**RECORDS PROVIDED:**
══════════════════════════════

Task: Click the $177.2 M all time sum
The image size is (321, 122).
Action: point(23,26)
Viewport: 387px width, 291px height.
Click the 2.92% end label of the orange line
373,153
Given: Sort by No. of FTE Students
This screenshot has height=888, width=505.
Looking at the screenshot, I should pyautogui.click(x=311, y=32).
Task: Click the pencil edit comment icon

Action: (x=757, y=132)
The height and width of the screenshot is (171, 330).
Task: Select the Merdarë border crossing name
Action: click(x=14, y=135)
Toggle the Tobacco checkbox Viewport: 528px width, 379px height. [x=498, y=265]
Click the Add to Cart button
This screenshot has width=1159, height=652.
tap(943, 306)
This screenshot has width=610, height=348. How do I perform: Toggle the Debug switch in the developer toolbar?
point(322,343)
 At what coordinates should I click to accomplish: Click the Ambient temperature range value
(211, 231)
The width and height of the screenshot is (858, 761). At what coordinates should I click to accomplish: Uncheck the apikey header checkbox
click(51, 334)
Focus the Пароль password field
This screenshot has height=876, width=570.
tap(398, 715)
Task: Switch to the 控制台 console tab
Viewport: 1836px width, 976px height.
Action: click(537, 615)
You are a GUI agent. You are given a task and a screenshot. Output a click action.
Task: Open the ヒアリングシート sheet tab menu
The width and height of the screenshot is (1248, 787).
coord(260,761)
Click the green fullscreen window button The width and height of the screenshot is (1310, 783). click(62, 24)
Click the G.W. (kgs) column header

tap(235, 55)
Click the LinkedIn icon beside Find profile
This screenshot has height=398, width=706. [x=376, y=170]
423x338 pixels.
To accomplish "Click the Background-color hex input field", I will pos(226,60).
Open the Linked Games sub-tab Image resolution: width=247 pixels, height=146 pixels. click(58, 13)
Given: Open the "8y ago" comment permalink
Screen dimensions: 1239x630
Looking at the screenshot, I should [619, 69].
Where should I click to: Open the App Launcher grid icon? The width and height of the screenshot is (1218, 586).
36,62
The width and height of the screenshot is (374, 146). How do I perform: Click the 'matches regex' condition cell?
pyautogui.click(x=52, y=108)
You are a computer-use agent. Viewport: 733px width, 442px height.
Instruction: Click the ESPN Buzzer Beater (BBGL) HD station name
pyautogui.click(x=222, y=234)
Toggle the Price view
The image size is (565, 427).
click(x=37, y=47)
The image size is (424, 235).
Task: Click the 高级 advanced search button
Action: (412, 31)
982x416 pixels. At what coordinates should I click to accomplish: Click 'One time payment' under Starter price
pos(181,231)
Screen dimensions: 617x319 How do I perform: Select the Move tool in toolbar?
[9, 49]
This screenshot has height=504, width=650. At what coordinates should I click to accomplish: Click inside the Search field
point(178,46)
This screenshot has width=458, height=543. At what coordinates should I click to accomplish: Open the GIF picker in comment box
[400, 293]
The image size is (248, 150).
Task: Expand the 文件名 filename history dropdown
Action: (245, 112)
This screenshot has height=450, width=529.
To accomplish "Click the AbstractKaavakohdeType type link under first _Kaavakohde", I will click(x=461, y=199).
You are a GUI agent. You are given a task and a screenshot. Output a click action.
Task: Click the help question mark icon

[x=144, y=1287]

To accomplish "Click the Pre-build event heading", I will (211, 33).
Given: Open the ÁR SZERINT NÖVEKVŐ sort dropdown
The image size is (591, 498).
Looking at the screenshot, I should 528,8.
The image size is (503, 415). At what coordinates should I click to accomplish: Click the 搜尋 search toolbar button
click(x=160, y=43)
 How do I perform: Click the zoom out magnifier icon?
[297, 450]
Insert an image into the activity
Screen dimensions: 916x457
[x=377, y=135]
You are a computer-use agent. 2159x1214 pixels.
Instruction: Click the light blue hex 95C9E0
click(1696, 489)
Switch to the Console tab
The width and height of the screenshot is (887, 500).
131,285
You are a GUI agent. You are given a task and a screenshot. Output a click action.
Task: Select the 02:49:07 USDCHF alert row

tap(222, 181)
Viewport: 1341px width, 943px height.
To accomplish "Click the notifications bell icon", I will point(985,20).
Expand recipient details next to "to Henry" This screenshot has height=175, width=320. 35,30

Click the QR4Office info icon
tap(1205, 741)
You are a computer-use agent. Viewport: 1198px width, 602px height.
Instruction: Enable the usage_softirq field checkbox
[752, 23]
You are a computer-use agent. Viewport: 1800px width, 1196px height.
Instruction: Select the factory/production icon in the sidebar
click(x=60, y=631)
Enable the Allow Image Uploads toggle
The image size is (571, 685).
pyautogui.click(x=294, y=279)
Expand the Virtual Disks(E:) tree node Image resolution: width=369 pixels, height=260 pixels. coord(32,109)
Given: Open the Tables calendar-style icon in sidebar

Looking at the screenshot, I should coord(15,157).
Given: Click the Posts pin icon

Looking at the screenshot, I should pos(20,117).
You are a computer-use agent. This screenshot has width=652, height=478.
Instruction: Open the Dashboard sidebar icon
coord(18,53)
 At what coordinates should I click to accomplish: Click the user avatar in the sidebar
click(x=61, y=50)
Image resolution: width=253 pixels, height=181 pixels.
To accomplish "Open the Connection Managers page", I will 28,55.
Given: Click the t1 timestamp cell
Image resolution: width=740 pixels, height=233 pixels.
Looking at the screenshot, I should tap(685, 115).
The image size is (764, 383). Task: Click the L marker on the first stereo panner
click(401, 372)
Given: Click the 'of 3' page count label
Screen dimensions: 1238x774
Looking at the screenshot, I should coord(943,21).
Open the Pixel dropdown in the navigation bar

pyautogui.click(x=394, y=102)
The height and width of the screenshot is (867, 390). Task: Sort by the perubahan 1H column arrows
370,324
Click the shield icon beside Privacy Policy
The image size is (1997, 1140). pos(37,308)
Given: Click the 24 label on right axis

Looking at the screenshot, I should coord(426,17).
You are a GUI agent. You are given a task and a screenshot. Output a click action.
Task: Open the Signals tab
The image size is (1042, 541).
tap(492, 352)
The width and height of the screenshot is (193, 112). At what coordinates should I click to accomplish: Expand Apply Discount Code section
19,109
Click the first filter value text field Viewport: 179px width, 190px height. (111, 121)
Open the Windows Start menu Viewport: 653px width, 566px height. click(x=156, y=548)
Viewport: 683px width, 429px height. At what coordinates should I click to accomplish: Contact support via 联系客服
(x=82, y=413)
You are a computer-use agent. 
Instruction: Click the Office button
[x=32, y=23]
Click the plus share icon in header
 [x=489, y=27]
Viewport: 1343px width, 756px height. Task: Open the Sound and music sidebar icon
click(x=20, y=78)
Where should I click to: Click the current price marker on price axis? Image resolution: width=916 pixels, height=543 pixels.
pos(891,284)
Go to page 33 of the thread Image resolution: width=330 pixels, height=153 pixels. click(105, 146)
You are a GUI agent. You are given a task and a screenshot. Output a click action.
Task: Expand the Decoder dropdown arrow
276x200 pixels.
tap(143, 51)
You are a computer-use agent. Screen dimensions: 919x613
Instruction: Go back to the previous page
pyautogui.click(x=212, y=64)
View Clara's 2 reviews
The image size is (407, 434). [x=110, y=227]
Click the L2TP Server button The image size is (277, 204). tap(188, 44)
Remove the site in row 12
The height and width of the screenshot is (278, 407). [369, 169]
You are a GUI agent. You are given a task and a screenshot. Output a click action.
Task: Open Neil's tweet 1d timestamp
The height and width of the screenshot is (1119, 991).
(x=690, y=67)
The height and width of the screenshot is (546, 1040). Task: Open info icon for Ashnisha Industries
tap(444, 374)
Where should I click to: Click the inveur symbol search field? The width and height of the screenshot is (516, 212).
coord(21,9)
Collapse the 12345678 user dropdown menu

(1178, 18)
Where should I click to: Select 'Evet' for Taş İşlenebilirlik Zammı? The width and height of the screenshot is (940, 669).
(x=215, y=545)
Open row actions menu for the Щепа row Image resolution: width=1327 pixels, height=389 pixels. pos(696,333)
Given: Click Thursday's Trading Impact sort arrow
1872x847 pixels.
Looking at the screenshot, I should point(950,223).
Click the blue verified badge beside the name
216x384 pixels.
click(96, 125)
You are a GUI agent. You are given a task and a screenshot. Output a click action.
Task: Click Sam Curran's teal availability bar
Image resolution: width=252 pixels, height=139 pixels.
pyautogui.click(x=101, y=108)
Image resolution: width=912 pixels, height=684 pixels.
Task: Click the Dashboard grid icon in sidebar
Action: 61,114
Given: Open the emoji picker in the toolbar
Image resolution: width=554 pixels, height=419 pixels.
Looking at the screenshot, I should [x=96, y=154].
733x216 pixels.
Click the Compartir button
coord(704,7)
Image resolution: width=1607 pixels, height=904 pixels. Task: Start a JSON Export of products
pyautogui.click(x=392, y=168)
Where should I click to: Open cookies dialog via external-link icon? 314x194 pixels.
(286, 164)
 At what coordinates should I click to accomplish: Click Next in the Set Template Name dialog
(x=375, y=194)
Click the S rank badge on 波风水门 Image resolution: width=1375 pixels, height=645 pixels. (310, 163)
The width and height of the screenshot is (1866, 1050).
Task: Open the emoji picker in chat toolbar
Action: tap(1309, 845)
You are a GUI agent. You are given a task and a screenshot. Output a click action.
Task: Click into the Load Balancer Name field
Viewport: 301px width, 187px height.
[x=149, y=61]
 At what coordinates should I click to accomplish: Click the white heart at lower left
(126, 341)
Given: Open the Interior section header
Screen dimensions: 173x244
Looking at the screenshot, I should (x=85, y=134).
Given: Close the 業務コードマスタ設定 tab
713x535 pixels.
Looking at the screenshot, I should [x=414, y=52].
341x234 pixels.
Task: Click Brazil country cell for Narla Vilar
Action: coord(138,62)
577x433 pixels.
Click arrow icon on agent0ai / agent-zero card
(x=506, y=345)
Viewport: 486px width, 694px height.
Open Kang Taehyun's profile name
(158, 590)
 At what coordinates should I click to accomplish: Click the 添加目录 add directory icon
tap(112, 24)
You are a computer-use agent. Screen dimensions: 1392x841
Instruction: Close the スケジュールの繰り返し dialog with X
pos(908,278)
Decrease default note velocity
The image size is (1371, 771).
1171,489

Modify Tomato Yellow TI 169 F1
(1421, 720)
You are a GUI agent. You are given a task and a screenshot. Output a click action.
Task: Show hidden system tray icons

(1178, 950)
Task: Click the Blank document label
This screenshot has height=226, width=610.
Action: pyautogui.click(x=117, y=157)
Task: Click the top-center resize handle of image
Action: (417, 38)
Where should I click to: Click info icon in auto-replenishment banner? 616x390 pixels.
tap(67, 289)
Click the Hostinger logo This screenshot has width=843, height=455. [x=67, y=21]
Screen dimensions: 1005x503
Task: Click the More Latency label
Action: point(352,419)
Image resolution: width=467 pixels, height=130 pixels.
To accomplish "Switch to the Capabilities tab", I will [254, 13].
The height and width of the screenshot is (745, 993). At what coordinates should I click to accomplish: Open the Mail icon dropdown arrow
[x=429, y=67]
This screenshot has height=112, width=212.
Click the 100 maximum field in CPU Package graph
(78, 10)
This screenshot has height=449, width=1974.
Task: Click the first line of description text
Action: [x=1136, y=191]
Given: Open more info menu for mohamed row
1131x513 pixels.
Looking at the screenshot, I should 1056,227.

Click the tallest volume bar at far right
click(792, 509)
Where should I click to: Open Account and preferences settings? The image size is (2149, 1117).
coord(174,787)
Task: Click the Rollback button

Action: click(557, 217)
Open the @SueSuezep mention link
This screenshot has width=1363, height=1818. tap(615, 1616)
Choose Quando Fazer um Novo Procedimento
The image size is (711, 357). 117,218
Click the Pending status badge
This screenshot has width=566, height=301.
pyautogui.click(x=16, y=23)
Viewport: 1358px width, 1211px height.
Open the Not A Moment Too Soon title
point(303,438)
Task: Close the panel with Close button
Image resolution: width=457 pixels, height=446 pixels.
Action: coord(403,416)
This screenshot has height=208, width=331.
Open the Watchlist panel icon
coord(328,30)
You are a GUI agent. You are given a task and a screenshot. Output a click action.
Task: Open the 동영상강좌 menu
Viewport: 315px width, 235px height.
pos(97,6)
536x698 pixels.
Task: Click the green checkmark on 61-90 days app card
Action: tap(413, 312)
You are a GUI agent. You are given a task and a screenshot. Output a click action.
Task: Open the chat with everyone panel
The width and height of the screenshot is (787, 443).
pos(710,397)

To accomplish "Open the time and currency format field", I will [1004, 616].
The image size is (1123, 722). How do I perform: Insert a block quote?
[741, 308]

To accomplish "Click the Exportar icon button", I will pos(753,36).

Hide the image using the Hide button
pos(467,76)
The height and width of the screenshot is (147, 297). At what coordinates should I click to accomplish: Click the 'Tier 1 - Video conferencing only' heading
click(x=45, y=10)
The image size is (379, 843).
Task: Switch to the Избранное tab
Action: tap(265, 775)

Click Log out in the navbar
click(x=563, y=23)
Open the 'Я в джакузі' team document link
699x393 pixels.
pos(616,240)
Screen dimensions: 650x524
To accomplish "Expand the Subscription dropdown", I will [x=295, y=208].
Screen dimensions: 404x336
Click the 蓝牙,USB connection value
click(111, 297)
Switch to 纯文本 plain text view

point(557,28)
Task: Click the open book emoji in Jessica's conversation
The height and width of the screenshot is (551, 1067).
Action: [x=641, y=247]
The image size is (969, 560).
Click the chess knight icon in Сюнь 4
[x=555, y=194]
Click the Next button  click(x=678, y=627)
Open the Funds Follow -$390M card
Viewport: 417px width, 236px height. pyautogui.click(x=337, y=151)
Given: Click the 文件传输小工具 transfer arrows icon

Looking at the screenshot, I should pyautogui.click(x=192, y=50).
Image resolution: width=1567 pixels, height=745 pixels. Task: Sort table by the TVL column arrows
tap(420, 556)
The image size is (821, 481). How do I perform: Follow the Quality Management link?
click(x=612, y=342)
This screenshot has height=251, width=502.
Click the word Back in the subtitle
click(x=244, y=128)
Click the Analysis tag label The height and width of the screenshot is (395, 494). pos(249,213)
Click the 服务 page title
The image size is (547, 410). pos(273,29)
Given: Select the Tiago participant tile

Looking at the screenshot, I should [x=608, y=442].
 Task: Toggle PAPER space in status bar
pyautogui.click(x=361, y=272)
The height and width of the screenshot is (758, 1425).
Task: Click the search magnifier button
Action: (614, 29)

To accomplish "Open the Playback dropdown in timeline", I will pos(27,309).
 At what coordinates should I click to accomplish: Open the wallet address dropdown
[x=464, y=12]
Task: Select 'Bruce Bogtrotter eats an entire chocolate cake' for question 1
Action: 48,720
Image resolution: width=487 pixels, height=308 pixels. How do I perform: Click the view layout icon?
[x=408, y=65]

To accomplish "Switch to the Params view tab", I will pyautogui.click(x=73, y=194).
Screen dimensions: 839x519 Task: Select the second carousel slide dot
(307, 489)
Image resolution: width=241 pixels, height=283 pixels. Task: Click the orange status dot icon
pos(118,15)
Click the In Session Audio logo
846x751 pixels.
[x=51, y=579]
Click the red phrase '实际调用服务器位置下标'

══════════════════════════════

Please retype, with no changes, every line from the very first one through the line containing "tap(398, 715)", keeping both of those lines.

**ANSWER TO THE PROBLEM:**
Task: Click the $177.2 M all time sum
The image size is (321, 122).
Action: point(23,26)
Viewport: 387px width, 291px height.
Click the 2.92% end label of the orange line
373,153
Given: Sort by No. of FTE Students
This screenshot has height=888, width=505.
Looking at the screenshot, I should pyautogui.click(x=311, y=32).
Task: Click the pencil edit comment icon

Action: (x=757, y=132)
The height and width of the screenshot is (171, 330).
Task: Select the Merdarë border crossing name
Action: click(x=14, y=135)
Toggle the Tobacco checkbox Viewport: 528px width, 379px height. [x=498, y=265]
Click the Add to Cart button
This screenshot has width=1159, height=652.
tap(943, 306)
This screenshot has width=610, height=348. How do I perform: Toggle the Debug switch in the developer toolbar?
point(322,343)
 At what coordinates should I click to accomplish: Click the Ambient temperature range value
(211, 231)
The width and height of the screenshot is (858, 761). At what coordinates should I click to accomplish: Uncheck the apikey header checkbox
click(51, 334)
Focus the Пароль password field
This screenshot has height=876, width=570.
tap(398, 715)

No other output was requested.